会の子供たちは、それぞれの場に際してマナーを変えるという発想がない。それが、指導者の統率をうけいれないという事態をひきおこす。会として演奏会を催し、観客を子供たちに対面させるということは、子供たちにとってもよかったのではないだろうか。多くの子供や大人たちとちがって、会の子供たちは他人の目を気にする性格が薄く、実際に観客の前に立つという経験は、貴重ななにごとかを子供たちにあたえたはずである。

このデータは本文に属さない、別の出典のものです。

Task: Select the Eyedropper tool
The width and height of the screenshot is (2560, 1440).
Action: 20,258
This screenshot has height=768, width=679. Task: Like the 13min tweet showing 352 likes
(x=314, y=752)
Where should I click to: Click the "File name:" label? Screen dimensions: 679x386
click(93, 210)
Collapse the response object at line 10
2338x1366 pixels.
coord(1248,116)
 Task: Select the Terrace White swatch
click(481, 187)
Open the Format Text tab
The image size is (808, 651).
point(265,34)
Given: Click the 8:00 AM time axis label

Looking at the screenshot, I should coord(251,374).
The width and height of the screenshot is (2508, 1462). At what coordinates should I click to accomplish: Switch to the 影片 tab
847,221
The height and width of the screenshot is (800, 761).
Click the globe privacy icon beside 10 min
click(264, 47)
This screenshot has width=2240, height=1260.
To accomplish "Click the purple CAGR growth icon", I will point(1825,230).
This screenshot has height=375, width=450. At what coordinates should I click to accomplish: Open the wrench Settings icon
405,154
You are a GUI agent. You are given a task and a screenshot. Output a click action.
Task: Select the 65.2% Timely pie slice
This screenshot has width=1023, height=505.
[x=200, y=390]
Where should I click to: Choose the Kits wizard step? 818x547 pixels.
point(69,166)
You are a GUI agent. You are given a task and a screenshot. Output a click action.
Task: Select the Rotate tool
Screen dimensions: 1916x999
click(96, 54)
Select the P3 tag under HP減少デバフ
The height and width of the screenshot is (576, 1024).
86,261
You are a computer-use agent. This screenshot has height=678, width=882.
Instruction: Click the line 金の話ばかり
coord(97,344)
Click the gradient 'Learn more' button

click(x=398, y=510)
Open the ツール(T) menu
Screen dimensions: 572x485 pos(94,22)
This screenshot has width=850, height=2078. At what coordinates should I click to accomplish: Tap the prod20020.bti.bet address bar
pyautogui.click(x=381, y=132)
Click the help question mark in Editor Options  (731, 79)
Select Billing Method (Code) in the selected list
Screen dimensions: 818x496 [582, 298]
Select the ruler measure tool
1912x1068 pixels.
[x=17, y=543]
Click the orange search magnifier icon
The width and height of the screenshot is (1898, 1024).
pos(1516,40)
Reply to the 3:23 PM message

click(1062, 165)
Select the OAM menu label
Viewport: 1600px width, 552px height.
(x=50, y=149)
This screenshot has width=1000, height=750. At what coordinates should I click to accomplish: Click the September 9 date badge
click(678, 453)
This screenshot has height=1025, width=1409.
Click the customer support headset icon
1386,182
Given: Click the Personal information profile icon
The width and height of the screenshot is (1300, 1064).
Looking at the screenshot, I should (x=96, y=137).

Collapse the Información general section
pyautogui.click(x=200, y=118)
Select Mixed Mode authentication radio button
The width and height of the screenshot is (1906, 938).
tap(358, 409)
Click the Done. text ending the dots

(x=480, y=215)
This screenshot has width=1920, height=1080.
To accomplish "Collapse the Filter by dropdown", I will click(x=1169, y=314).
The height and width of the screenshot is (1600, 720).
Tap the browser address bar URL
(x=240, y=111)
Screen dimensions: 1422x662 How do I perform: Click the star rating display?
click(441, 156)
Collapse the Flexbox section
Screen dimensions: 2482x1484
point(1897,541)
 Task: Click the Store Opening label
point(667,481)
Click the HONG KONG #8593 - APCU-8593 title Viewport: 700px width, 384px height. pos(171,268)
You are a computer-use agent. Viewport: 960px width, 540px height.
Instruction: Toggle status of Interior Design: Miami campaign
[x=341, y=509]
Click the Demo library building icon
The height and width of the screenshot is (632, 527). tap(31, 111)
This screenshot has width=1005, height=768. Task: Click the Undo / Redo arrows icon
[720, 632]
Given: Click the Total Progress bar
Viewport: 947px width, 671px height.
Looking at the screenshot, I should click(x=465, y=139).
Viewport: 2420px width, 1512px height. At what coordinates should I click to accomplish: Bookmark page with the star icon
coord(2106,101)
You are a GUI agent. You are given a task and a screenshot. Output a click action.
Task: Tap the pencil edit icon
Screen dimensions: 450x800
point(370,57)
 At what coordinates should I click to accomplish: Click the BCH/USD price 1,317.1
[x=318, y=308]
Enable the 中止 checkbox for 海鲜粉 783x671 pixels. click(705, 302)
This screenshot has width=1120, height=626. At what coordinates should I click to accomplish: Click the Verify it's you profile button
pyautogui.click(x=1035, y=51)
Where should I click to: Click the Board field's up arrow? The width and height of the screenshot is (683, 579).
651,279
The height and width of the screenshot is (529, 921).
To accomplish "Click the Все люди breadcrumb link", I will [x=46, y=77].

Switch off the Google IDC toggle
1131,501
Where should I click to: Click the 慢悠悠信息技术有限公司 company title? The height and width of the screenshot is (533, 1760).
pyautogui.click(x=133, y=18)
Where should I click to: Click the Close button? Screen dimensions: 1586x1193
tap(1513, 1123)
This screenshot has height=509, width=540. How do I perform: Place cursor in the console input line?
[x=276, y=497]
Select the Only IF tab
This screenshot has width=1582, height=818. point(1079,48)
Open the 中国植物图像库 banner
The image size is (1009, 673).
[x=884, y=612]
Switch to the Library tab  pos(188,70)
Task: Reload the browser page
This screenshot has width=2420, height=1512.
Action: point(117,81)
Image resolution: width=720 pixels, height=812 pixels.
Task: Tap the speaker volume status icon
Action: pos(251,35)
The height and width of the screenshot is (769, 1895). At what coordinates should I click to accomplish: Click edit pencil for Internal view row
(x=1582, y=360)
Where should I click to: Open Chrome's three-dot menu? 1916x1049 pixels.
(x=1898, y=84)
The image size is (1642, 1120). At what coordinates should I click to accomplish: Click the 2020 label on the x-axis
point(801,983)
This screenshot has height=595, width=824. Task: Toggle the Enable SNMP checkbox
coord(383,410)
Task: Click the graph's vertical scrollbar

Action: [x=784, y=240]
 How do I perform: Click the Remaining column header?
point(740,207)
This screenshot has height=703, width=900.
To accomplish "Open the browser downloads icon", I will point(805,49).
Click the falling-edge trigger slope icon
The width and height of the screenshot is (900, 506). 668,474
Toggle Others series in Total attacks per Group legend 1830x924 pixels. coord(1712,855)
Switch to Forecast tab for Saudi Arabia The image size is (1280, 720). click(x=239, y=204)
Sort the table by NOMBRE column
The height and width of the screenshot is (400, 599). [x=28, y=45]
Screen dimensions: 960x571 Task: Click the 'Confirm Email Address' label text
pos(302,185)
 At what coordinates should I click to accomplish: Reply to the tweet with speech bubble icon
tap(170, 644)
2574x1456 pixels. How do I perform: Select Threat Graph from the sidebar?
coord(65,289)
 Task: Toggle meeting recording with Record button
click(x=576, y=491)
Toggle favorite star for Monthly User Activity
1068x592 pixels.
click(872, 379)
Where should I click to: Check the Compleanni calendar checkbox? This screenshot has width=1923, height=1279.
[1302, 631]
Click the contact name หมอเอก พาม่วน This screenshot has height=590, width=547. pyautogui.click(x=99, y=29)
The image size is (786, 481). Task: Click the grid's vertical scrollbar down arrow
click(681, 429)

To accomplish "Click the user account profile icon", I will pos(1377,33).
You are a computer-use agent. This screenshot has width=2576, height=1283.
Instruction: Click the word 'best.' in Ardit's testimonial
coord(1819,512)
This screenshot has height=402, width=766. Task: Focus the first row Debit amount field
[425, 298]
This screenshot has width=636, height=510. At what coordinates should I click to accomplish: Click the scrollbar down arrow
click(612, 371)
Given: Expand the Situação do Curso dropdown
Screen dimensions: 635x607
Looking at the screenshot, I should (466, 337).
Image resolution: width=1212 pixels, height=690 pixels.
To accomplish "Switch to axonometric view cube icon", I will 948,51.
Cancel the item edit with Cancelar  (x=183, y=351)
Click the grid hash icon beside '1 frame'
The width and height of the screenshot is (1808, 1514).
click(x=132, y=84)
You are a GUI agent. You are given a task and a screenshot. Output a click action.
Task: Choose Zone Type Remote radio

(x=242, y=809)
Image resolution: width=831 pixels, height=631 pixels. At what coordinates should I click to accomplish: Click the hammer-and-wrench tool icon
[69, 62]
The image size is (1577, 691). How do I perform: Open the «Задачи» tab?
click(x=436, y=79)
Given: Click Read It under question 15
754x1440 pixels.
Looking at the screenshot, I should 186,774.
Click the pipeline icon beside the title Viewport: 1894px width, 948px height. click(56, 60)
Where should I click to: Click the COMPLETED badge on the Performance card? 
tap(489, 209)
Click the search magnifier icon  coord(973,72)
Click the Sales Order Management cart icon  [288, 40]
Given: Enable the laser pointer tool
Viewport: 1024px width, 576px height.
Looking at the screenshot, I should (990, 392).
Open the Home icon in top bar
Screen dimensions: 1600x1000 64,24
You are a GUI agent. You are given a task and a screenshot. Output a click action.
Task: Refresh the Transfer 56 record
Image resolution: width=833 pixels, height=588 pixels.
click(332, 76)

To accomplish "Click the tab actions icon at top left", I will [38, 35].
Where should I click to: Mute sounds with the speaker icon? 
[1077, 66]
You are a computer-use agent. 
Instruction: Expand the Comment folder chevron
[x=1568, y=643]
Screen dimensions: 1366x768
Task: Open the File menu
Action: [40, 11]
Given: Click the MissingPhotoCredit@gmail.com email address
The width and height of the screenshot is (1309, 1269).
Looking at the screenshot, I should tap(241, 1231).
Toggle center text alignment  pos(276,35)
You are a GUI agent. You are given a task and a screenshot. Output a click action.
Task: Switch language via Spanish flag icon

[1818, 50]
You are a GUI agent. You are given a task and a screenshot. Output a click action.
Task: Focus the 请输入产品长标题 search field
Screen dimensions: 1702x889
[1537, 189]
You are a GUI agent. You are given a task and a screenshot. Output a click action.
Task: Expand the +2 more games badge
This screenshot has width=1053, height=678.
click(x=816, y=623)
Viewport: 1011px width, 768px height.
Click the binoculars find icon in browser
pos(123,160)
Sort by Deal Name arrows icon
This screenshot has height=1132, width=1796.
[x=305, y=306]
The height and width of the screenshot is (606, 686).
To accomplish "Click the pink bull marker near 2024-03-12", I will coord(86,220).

プロの音楽家は、本気とリラックスの間を自由に行き来できる。それが演奏に心地よさという彩りをそえる。会の子供たちには、そこまでの境地を望むわけにはいかないが、子供たちには反応の良さという美質が具わっている。音楽家たちは、音による子供たちとの対話を実現するという方向で、「演奏」を成立させることを目指す。その楽句、パッセージは短いものにならざるをえない。そこに独特の妙味、ユーモアがただよっていく。

演奏会の様子はいかにも楽しげで、これを実現した指導者や音楽家たちの努力が結晶していて、そして楽しげな子供たちの愛らしさが、見ているこちら側の心も弾ませてくれる。会の女の子のピアノ、音楽からのトランペット、ギターの組み合わせによるトリオの演奏が印象深い。はにかんだような女の子が奏でる呟くようなピアノの音に、(意外な特殊奏法による)トランペットの微弱音が対話していく。音楽家たちは、会の練習時間において「小さな音」を表現することに心を砕いていたのだが、この繊細な演奏は、その目標を実現した瞬間であった。「おわりだよ」演奏の終了を宣言する女の子の声がユーモアをたたえて、しかも愛らしい。

音遊びの会はいまでも継続していて、演奏会も行われているらしい。幼児教育や音楽の演奏、グループ活動についてのヒントに満ちた映画なので、それらに関心のある人はぜひ劇場でみていただきたい。